# Records from a collection
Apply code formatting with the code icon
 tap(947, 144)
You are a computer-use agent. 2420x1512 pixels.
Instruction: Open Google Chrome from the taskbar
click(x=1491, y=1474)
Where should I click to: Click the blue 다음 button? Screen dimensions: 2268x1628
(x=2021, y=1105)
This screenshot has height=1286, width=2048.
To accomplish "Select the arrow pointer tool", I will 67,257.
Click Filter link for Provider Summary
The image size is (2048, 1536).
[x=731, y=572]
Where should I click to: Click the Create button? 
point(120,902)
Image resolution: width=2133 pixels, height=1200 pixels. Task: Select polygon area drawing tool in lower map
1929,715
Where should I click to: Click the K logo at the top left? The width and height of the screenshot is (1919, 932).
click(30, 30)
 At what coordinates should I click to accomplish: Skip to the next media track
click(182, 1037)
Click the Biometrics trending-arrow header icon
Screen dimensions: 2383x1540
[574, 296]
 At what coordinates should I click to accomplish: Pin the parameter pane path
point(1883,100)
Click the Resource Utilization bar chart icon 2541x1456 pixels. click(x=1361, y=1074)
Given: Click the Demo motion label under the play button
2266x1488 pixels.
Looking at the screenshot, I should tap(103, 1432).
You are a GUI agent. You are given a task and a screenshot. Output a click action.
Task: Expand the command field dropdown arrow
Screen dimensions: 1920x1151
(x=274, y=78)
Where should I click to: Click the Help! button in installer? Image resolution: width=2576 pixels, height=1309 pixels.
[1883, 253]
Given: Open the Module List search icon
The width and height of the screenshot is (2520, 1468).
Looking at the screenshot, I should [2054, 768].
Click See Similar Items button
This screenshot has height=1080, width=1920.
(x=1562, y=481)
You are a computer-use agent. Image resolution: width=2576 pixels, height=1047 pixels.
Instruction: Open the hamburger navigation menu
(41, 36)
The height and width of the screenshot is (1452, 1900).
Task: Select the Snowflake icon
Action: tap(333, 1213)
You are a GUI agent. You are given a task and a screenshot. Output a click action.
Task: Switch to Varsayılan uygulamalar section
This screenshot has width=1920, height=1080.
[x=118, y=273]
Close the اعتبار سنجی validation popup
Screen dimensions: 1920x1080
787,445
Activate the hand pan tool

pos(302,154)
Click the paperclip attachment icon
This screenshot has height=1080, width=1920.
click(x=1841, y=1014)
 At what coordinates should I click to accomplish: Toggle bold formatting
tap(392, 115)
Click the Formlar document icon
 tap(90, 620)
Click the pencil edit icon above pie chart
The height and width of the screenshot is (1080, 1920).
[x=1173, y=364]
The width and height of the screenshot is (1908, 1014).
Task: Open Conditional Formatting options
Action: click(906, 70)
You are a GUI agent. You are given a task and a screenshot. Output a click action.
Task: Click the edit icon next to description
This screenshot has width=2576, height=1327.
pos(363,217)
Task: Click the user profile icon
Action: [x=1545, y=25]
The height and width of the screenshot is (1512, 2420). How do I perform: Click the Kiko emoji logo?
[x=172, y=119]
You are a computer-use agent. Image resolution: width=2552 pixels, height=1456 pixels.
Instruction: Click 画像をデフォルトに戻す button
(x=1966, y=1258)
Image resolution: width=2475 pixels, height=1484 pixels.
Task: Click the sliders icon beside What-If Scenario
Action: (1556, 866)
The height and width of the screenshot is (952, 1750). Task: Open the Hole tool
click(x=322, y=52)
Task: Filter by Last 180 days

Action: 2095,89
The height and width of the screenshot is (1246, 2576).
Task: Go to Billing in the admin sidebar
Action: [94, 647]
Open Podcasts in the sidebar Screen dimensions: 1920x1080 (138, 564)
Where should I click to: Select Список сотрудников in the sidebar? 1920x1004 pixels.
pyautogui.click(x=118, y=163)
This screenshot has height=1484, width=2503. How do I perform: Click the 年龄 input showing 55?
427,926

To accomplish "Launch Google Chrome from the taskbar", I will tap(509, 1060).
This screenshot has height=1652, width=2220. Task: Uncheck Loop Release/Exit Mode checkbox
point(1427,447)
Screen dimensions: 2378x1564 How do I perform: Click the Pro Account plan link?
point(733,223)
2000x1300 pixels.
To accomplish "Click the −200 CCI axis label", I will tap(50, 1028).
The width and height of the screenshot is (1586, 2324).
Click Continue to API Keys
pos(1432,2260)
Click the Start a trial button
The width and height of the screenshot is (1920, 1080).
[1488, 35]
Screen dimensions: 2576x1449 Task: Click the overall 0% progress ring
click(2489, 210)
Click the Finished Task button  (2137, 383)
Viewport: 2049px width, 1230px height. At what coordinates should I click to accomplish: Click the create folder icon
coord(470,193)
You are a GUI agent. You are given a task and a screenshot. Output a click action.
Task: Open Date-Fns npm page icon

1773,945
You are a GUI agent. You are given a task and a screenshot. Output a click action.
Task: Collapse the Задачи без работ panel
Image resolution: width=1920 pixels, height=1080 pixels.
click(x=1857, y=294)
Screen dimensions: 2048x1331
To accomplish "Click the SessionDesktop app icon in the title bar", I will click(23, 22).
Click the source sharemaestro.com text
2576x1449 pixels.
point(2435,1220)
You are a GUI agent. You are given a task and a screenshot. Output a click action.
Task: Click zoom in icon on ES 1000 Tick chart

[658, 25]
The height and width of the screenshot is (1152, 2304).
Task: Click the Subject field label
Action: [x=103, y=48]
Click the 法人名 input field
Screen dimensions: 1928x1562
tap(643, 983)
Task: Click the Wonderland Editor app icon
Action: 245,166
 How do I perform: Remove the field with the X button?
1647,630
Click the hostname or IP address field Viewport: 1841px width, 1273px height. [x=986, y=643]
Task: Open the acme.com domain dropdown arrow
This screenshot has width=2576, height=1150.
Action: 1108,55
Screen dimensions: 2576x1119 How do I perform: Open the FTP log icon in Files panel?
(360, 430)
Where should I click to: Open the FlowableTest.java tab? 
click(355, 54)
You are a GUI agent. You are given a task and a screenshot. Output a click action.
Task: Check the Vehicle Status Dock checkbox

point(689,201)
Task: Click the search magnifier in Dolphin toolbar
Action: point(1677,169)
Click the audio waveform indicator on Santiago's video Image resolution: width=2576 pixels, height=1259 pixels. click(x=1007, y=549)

# Task goal
Set down the records again, exactly.

# Expected output
Apply code formatting with the code icon
 tap(947, 144)
You are a computer-use agent. 2420x1512 pixels.
Instruction: Open Google Chrome from the taskbar
click(x=1491, y=1474)
Where should I click to: Click the blue 다음 button? Screen dimensions: 2268x1628
(x=2021, y=1105)
This screenshot has height=1286, width=2048.
To accomplish "Select the arrow pointer tool", I will 67,257.
Click Filter link for Provider Summary
The image size is (2048, 1536).
[x=731, y=572]
Where should I click to: Click the Create button? 
point(120,902)
Image resolution: width=2133 pixels, height=1200 pixels. Task: Select polygon area drawing tool in lower map
1929,715
Where should I click to: Click the K logo at the top left? The width and height of the screenshot is (1919, 932).
click(30, 30)
 At what coordinates should I click to accomplish: Skip to the next media track
click(182, 1037)
Click the Biometrics trending-arrow header icon
Screen dimensions: 2383x1540
[574, 296]
 At what coordinates should I click to accomplish: Pin the parameter pane path
point(1883,100)
Click the Resource Utilization bar chart icon 2541x1456 pixels. click(x=1361, y=1074)
Given: Click the Demo motion label under the play button
2266x1488 pixels.
Looking at the screenshot, I should tap(103, 1432).
You are a GUI agent. You are given a task and a screenshot. Output a click action.
Task: Expand the command field dropdown arrow
Screen dimensions: 1920x1151
(x=274, y=78)
Where should I click to: Click the Help! button in installer? Image resolution: width=2576 pixels, height=1309 pixels.
[1883, 253]
Given: Open the Module List search icon
The width and height of the screenshot is (2520, 1468).
Looking at the screenshot, I should [2054, 768].
Click See Similar Items button
This screenshot has height=1080, width=1920.
(x=1562, y=481)
You are a computer-use agent. Image resolution: width=2576 pixels, height=1047 pixels.
Instruction: Open the hamburger navigation menu
(41, 36)
The height and width of the screenshot is (1452, 1900).
Task: Select the Snowflake icon
Action: tap(333, 1213)
You are a GUI agent. You are given a task and a screenshot. Output a click action.
Task: Switch to Varsayılan uygulamalar section
This screenshot has width=1920, height=1080.
[x=118, y=273]
Close the اعتبار سنجی validation popup
Screen dimensions: 1920x1080
787,445
Activate the hand pan tool

pos(302,154)
Click the paperclip attachment icon
This screenshot has height=1080, width=1920.
click(x=1841, y=1014)
 At what coordinates should I click to accomplish: Toggle bold formatting
tap(392, 115)
Click the Formlar document icon
 tap(90, 620)
Click the pencil edit icon above pie chart
The height and width of the screenshot is (1080, 1920).
[x=1173, y=364]
The width and height of the screenshot is (1908, 1014).
Task: Open Conditional Formatting options
Action: click(906, 70)
You are a GUI agent. You are given a task and a screenshot. Output a click action.
Task: Click the edit icon next to description
This screenshot has width=2576, height=1327.
pos(363,217)
Task: Click the user profile icon
Action: [x=1545, y=25]
The height and width of the screenshot is (1512, 2420). How do I perform: Click the Kiko emoji logo?
[x=172, y=119]
You are a computer-use agent. Image resolution: width=2552 pixels, height=1456 pixels.
Instruction: Click 画像をデフォルトに戻す button
(x=1966, y=1258)
Image resolution: width=2475 pixels, height=1484 pixels.
Task: Click the sliders icon beside What-If Scenario
Action: (1556, 866)
The height and width of the screenshot is (952, 1750). Task: Open the Hole tool
click(x=322, y=52)
Task: Filter by Last 180 days

Action: 2095,89
The height and width of the screenshot is (1246, 2576).
Task: Go to Billing in the admin sidebar
Action: [94, 647]
Open Podcasts in the sidebar Screen dimensions: 1920x1080 (138, 564)
Where should I click to: Select Список сотрудников in the sidebar? 1920x1004 pixels.
pyautogui.click(x=118, y=163)
This screenshot has height=1484, width=2503. How do I perform: Click the 年龄 input showing 55?
427,926

To accomplish "Launch Google Chrome from the taskbar", I will tap(509, 1060).
This screenshot has height=1652, width=2220. Task: Uncheck Loop Release/Exit Mode checkbox
point(1427,447)
Screen dimensions: 2378x1564 How do I perform: Click the Pro Account plan link?
point(733,223)
2000x1300 pixels.
To accomplish "Click the −200 CCI axis label", I will tap(50, 1028).
The width and height of the screenshot is (1586, 2324).
Click Continue to API Keys
pos(1432,2260)
Click the Start a trial button
The width and height of the screenshot is (1920, 1080).
[1488, 35]
Screen dimensions: 2576x1449 Task: Click the overall 0% progress ring
click(2489, 210)
Click the Finished Task button  (2137, 383)
Viewport: 2049px width, 1230px height. At what coordinates should I click to accomplish: Click the create folder icon
coord(470,193)
You are a GUI agent. You are given a task and a screenshot. Output a click action.
Task: Open Date-Fns npm page icon

1773,945
You are a GUI agent. You are given a task and a screenshot. Output a click action.
Task: Collapse the Задачи без работ panel
Image resolution: width=1920 pixels, height=1080 pixels.
click(x=1857, y=294)
Screen dimensions: 2048x1331
To accomplish "Click the SessionDesktop app icon in the title bar", I will click(23, 22).
Click the source sharemaestro.com text
2576x1449 pixels.
point(2435,1220)
You are a GUI agent. You are given a task and a screenshot. Output a click action.
Task: Click zoom in icon on ES 1000 Tick chart

[658, 25]
The height and width of the screenshot is (1152, 2304).
Task: Click the Subject field label
Action: [x=103, y=48]
Click the 法人名 input field
Screen dimensions: 1928x1562
tap(643, 983)
Task: Click the Wonderland Editor app icon
Action: 245,166
 How do I perform: Remove the field with the X button?
1647,630
Click the hostname or IP address field Viewport: 1841px width, 1273px height. [x=986, y=643]
Task: Open the acme.com domain dropdown arrow
This screenshot has width=2576, height=1150.
Action: 1108,55
Screen dimensions: 2576x1119 How do I perform: Open the FTP log icon in Files panel?
(360, 430)
Where should I click to: Open the FlowableTest.java tab? 
click(355, 54)
You are a GUI agent. You are given a task and a screenshot. Output a click action.
Task: Check the Vehicle Status Dock checkbox

point(689,201)
Task: Click the search magnifier in Dolphin toolbar
Action: point(1677,169)
Click the audio waveform indicator on Santiago's video Image resolution: width=2576 pixels, height=1259 pixels. click(x=1007, y=549)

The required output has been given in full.